== PROBLEMS AND TASKS ==
**1.** Based on the text about Andy Williams' Greatest Hits, decide whether each statement agrees with it: (a) Columbia Records released the album in early 1970; (b) Williams released "Born Free" as a single; (c) the UK version added "Can't Take My Eyes off You" to the track list. For each, answer yes or no and quote the deciding words of the text exactly.
**2.** Reproduce the section of the text about Andy Williams' Greatest Hits that opens with the words containing "The most noticeable" and closes with "the UK version.".

== EXTRACTED TEXT ==
======

- Cover art by Bernie Fuchs

Compilation album by Andy Williams
- Released: 1970
- Recorded: 1958 1962−1969
- Genre: Early pop/rock; traditional pop; vocal pop; standards; soft rock; film music; soundtracks;
- Length: 30:04
- Label: Columbia KCS 9979

Andy Williams chronology
| Get Together with Andy Williams (1969) | Andy Williams' Greatest Hits (1970) | Raindrops Keep Fallin' on My Head (1970) |

Alternate cover
- UK cover

= Andy Williams' Greatest Hits =

Andy Williams' Greatest Hits is a compilation album by American pop singer Andy Williams that was released in early 1970 by Columbia Records. It was not, however, as its title might suggest, strictly a hit singles compilation, although some of his biggest songs since joining Columbia (such as the easy listening number ones "Can't Get Used to Losing You" and "Happy Heart") were included. A couple of selections ("Born Free" and "More") were never released as singles by Williams, and his signature song, "Moon River", was released in the 7-inch single format but only for jukeboxes. His six Cadence singles that made the Top 10 on Billboard magazine's Hot 100 are passed over for the inclusion of his number 11 hit from that label, "The Hawaiian Wedding Song", and 17 of his Columbia recordings that made the Hot 100 up until 1970 are left out here in favor of "Charade", which spent its one week on the chart at number 100.

The most noticeable change that was made for the UK release of the album was the replacement of the cover sketch with the photo of Williams found in the gatefold section of the album jacket of the US release. The other major difference was that Williams's recording of "Can't Take My Eyes off You" was added to the track list for the UK version.

======

== PROVIDED DATA ==
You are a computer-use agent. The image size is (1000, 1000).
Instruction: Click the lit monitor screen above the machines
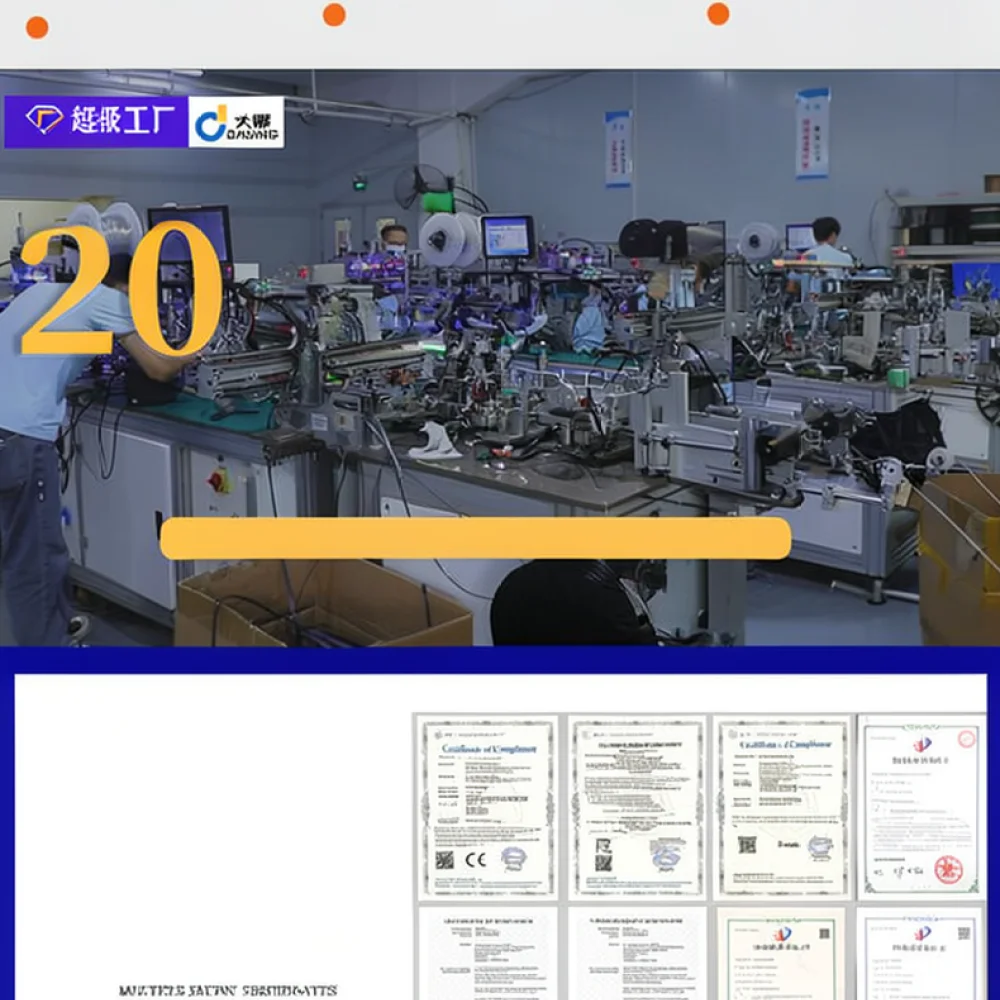508,237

======

== PER-TASK ANSWERS ==
**1.**
(a) Yes: "released in early 1970 by Columbia Records"
(b) No: "A couple of selections ("Born Free" and "More") were never released as singles by Williams"
(c) Yes: "Williams's recording of "Can't Take My Eyes off You" was added to the track list for the UK version"

**2.**
The most noticeable change that was made for the UK release of the album was the replacement of the cover sketch with the photo of Williams found in the gatefold section of the album jacket of the US release. The other major difference was that Williams's recording of "Can't Take My Eyes off You" was added to the track list for the UK version.